- [Challenge] From the listing below, extract the part that opens with the line containing "You are a GUI" and closes with the line containing "Pramac GS EVO 25S4 ► € 395,- (178, 1842)", both of those lines included, and copy it out word for word.

----- Extracted material -----

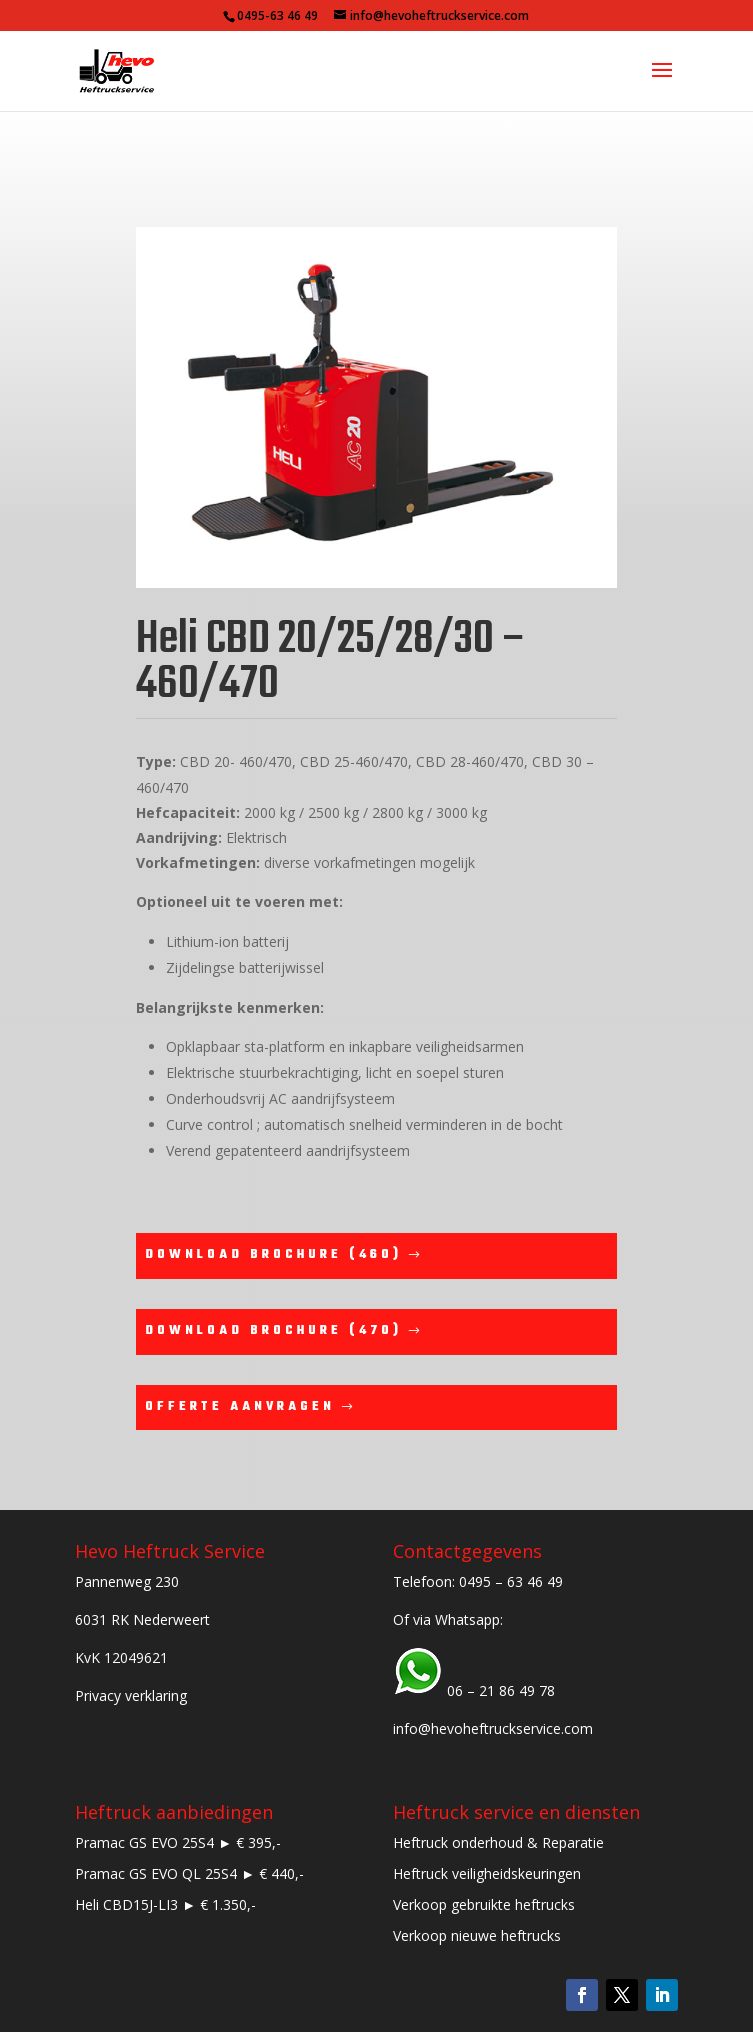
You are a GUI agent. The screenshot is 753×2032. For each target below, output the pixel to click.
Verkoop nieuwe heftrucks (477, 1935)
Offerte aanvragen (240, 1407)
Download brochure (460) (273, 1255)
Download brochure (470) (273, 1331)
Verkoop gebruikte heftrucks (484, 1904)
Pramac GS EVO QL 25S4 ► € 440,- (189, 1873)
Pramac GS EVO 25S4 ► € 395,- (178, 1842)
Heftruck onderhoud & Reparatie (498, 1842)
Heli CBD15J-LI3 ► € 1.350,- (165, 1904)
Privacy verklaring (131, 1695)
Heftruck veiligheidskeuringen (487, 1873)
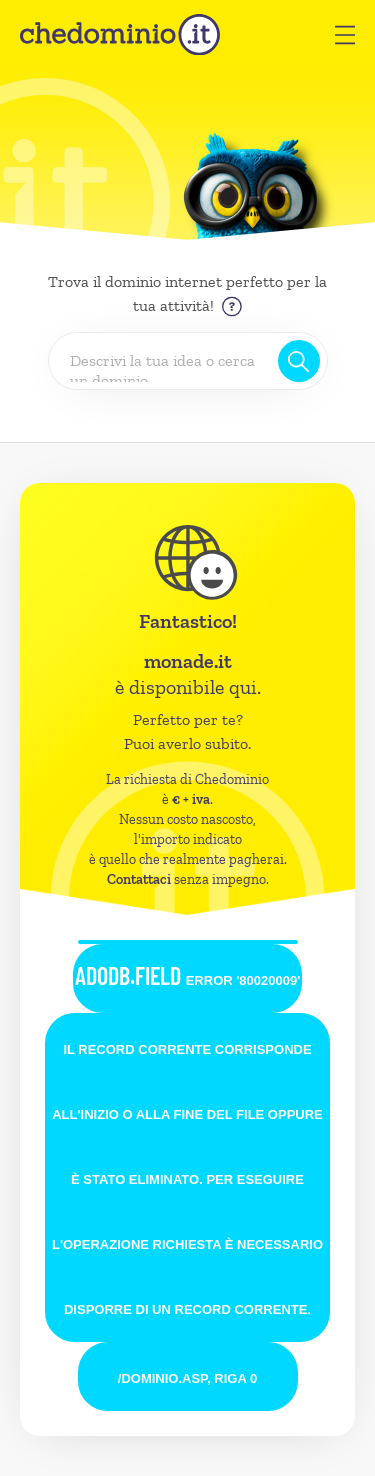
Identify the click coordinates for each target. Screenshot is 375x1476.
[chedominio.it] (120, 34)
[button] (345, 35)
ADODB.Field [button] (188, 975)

-----
----- Extracted material -----

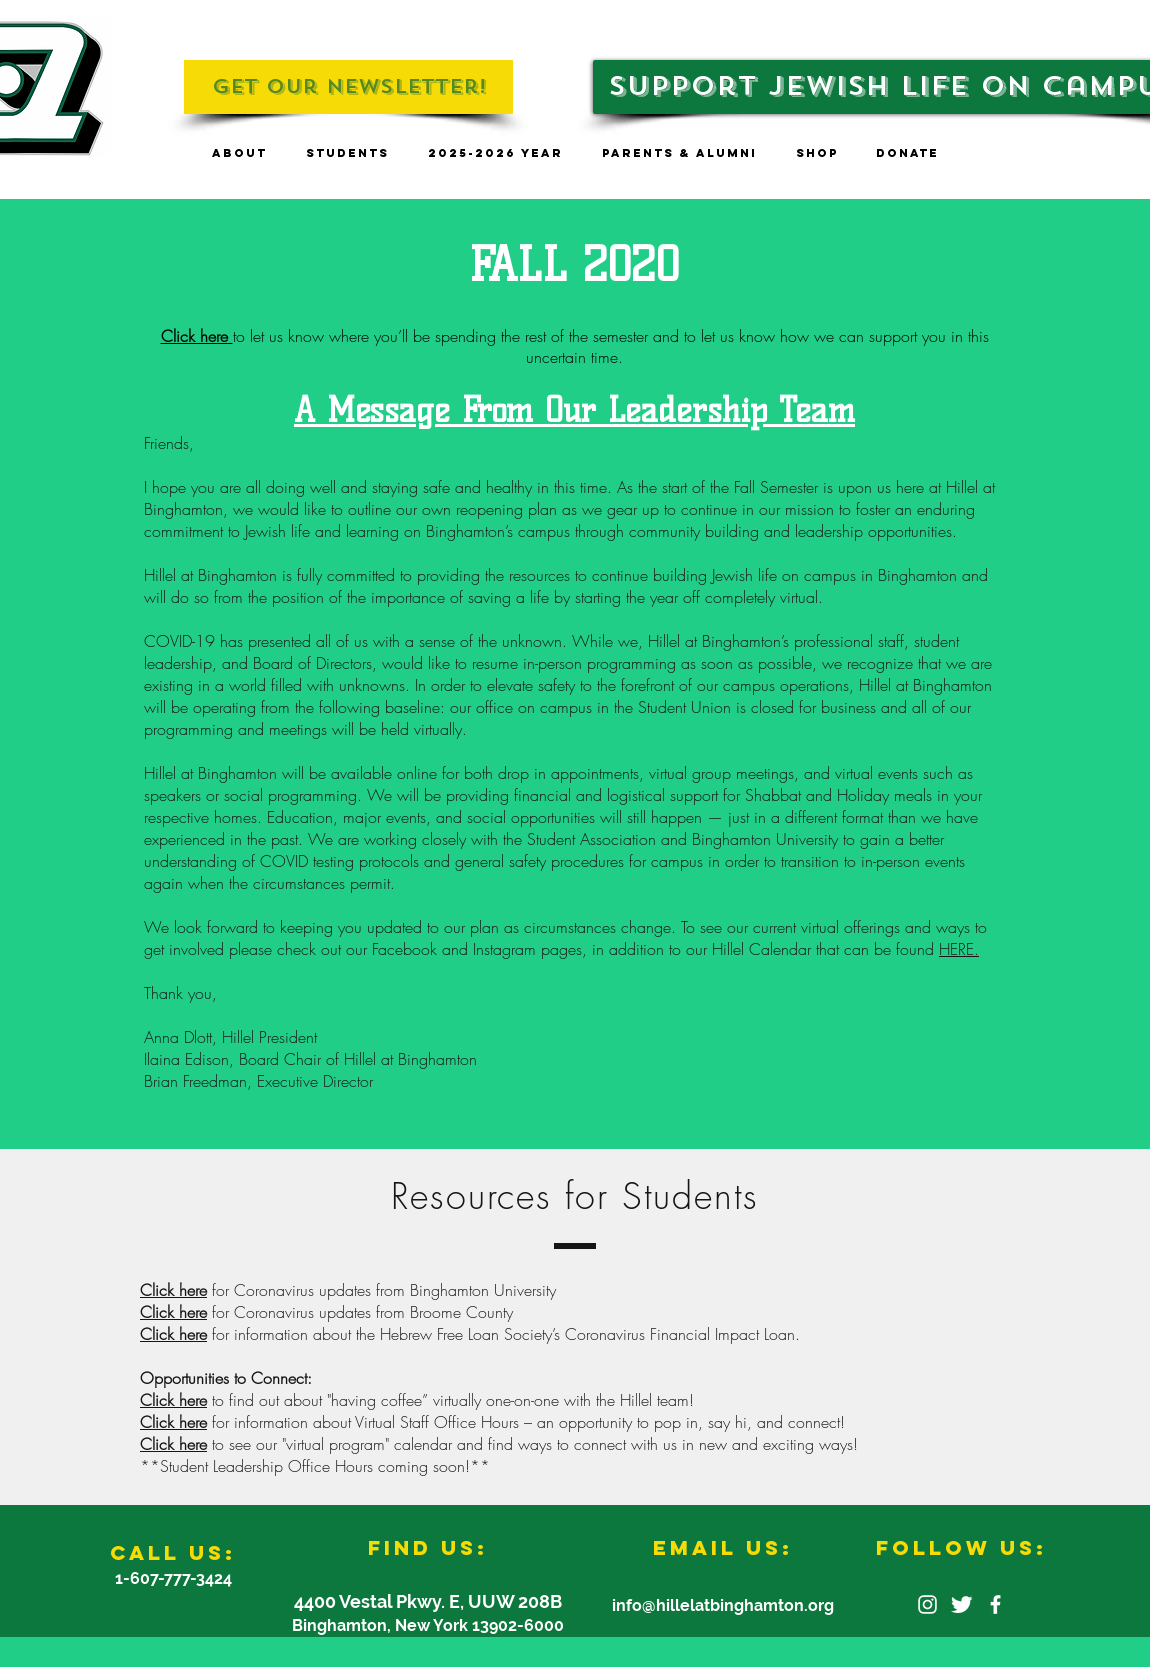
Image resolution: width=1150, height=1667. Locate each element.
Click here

-----

- [Exercise result]
You are a GUI agent. The screenshot is 753×2032. For each target below, output the pixel to click.
Verkoop nieuwe heftrucks (477, 1935)
Offerte aanvragen (240, 1407)
Download brochure (460) (273, 1255)
Download brochure (470) (273, 1331)
Verkoop gebruikte heftrucks (484, 1904)
Pramac GS EVO QL 25S4 ► € 440,- (189, 1873)
Pramac GS EVO 25S4 ► € 395,- (178, 1842)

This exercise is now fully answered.